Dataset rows
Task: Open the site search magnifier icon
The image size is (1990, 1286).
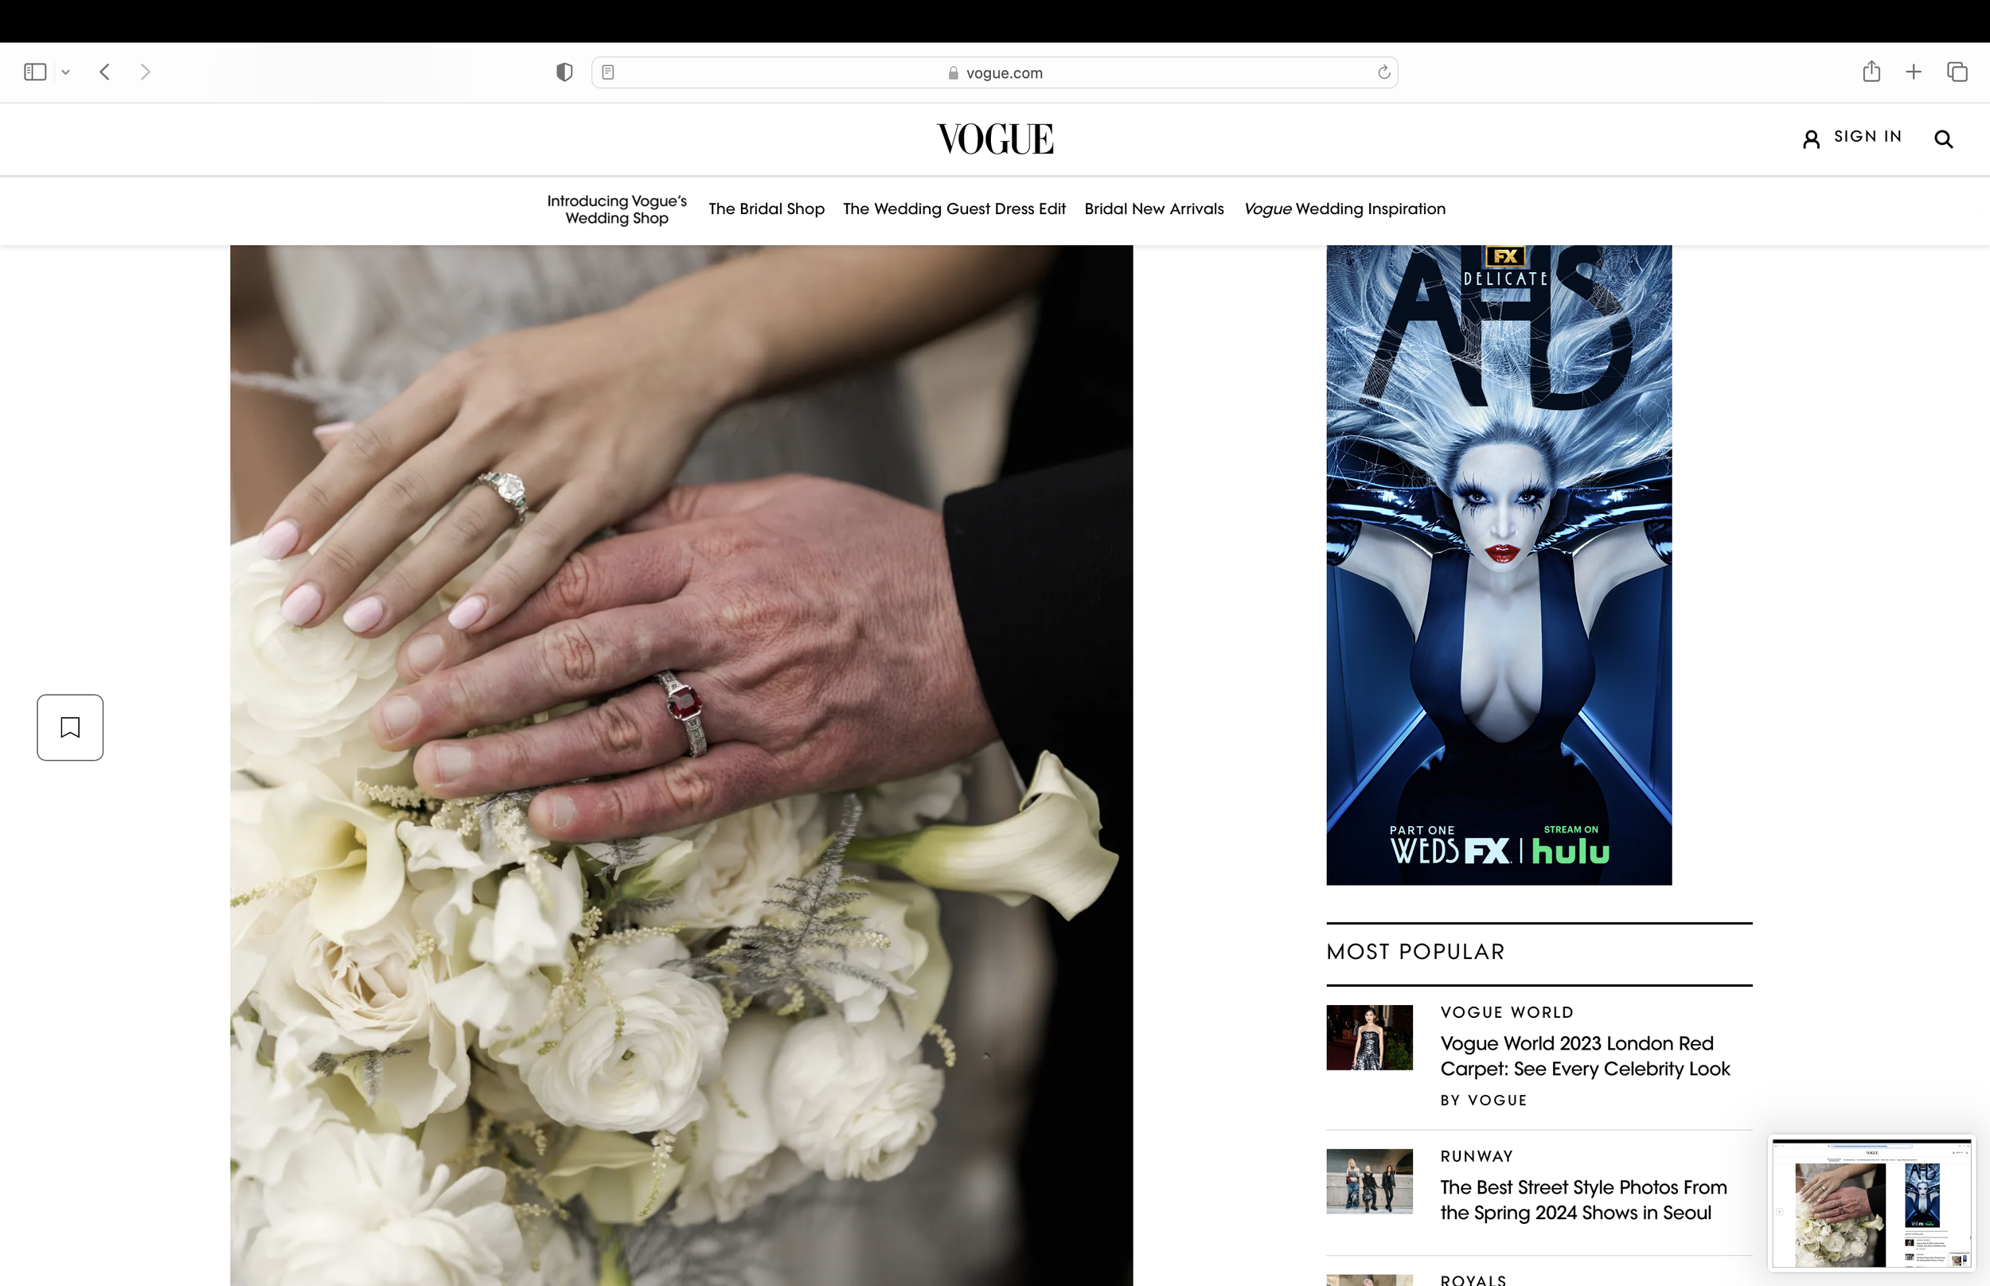Action: 1943,139
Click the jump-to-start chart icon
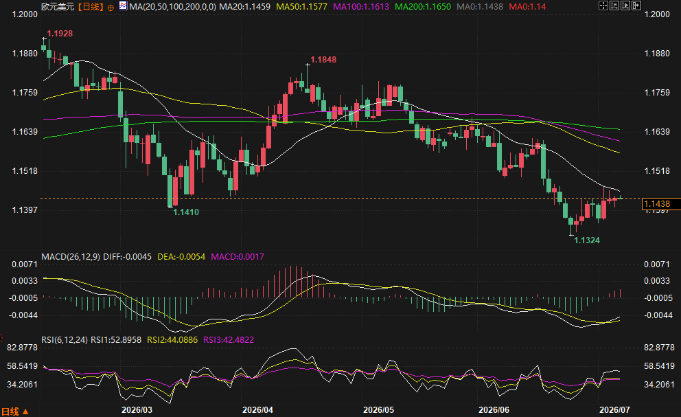Screen dimensions: 681x417 (614, 5)
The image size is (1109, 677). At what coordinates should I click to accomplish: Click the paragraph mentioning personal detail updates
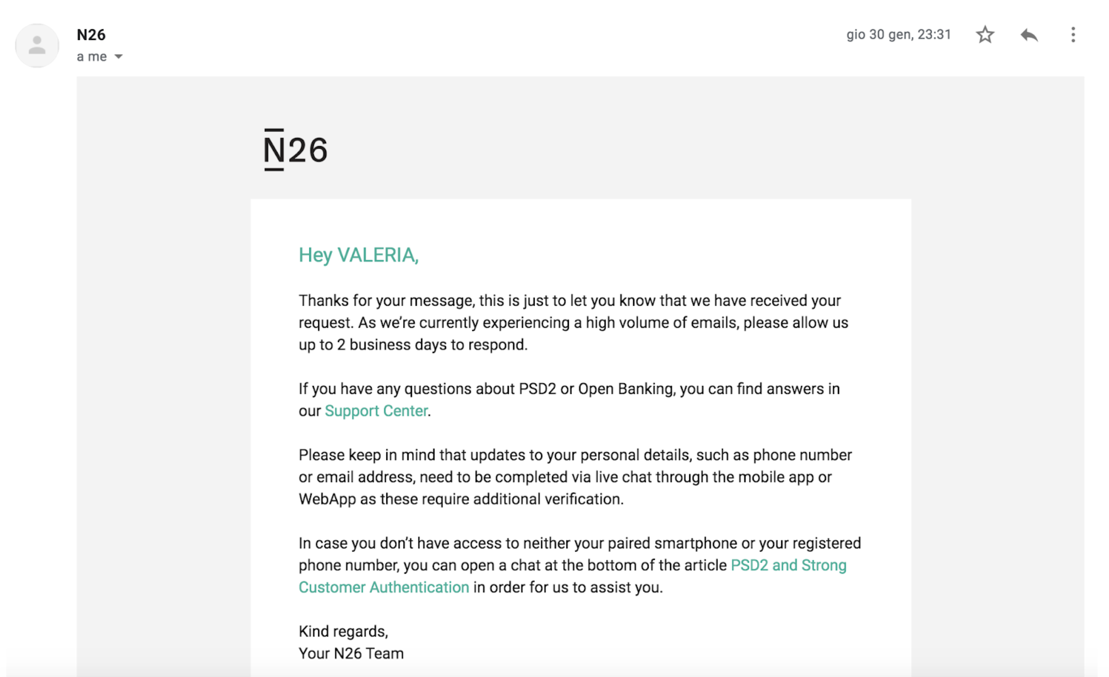point(566,476)
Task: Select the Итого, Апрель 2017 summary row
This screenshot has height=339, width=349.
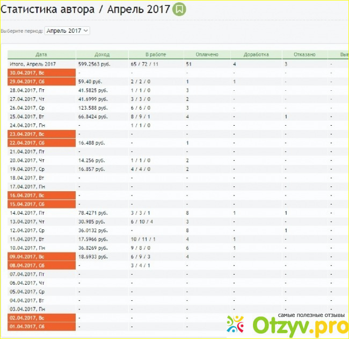Action: [41, 63]
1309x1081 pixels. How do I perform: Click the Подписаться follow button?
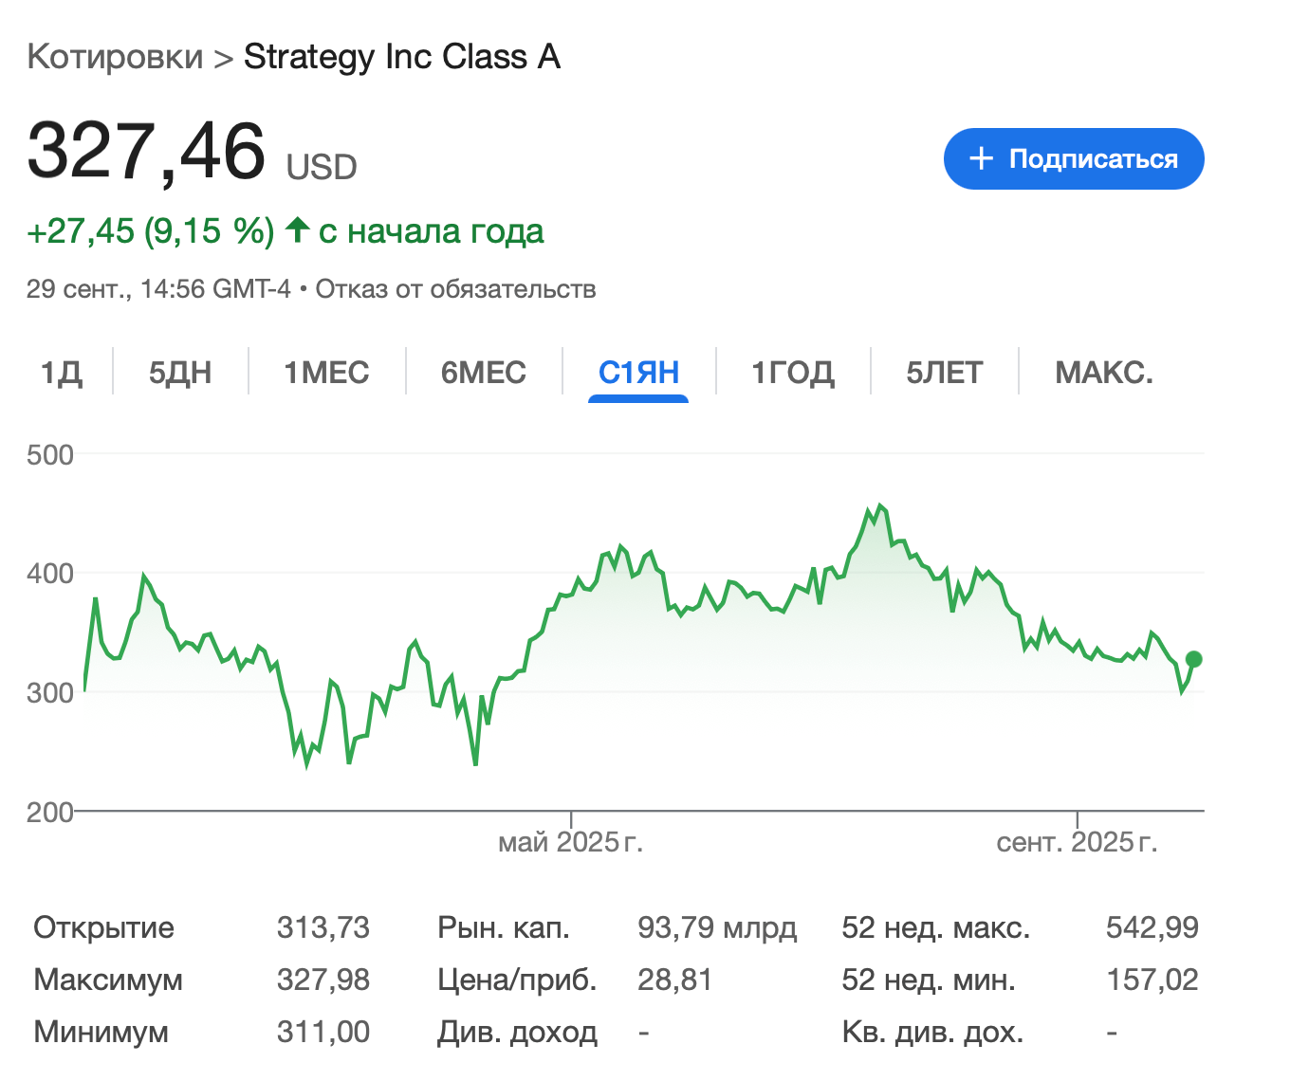click(1073, 158)
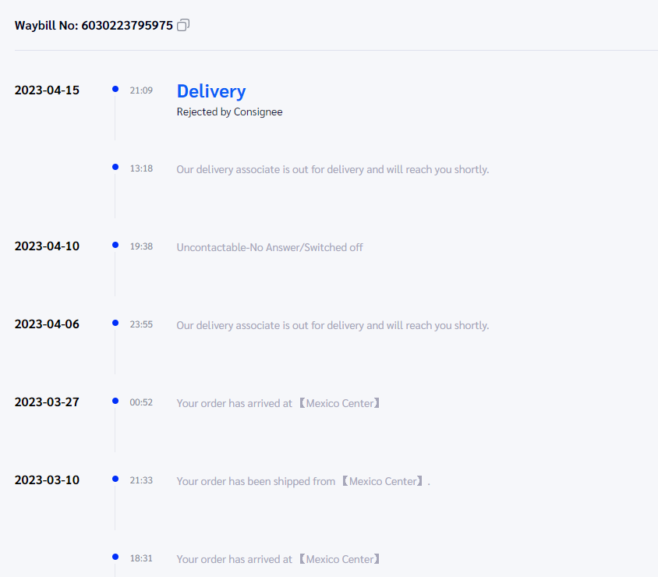Click the 00:52 arrived at Mexico Center text
The image size is (658, 577).
[278, 403]
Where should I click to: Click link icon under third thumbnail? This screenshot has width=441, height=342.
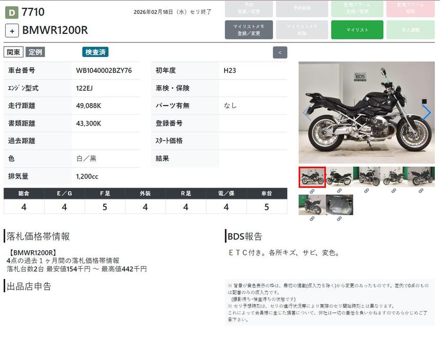coord(366,191)
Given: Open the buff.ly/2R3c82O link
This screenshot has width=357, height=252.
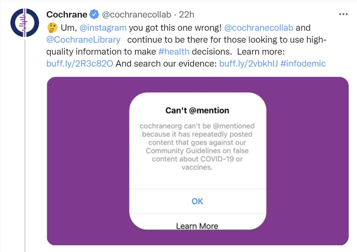Looking at the screenshot, I should pos(80,63).
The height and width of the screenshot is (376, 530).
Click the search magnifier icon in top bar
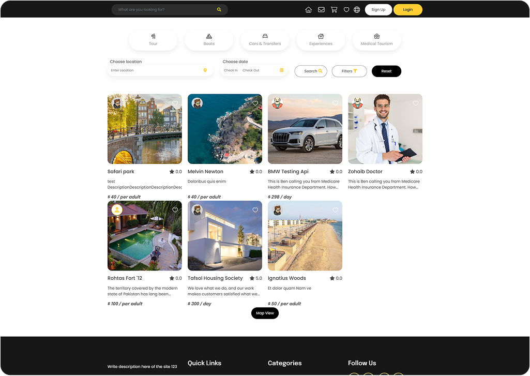tap(219, 10)
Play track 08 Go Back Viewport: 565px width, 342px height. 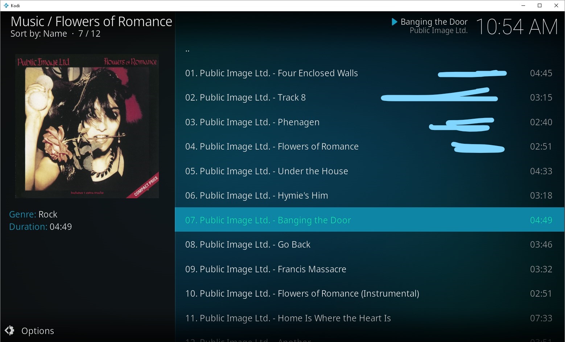coord(370,244)
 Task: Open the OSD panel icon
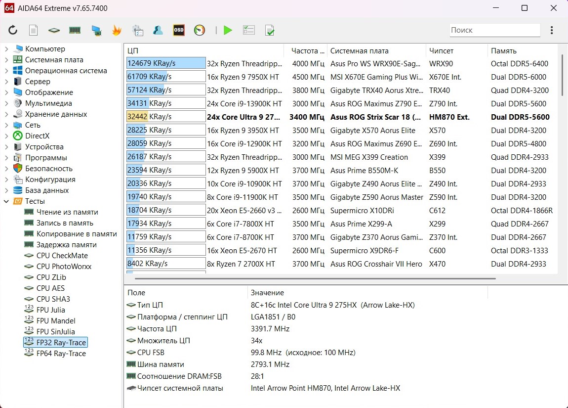tap(178, 30)
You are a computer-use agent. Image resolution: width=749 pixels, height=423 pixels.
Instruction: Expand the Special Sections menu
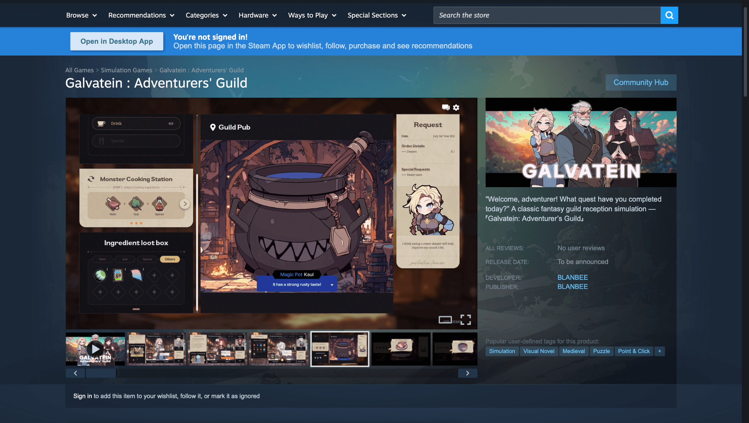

Exercise instructions —
Collect each line of the rows above that contains the word "magnifier" and copy every such line in full.

Correct answer —
Task: Open the site search magnifier icon
Click the search magnifier icon in top bar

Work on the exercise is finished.